Beginning at the line that contains "Where should I" and ending at the last line of the records below, retype each line exactly and add nothing.

╭──

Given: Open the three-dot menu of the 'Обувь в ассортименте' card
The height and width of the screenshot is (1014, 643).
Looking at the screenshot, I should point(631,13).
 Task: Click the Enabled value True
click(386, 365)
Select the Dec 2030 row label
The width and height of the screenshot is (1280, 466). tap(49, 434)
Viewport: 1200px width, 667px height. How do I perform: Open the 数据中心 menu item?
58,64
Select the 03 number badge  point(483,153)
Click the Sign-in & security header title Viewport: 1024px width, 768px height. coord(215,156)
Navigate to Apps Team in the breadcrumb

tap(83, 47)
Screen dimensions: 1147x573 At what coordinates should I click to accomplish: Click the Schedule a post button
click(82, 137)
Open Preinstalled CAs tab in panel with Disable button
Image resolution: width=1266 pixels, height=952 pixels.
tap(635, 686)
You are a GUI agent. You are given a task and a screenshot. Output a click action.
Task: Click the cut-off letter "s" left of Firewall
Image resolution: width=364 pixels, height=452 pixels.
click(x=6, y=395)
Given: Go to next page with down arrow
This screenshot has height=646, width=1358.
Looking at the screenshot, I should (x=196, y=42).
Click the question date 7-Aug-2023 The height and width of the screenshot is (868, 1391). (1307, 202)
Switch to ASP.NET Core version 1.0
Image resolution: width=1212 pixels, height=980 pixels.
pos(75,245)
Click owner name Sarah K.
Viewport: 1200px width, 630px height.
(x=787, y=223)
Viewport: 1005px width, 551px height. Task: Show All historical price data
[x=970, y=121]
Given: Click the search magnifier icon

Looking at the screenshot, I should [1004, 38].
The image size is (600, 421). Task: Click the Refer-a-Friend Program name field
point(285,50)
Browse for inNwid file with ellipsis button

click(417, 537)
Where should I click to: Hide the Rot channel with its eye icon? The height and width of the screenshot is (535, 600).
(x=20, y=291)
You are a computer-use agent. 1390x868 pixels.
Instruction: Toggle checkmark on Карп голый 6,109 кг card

╰──

# Problem solution:
Where should I click to: Hide the Rot channel with its eye icon? The height and width of the screenshot is (535, 600).
(x=20, y=291)
You are a computer-use agent. 1390x868 pixels.
Instruction: Toggle checkmark on Карп голый 6,109 кг card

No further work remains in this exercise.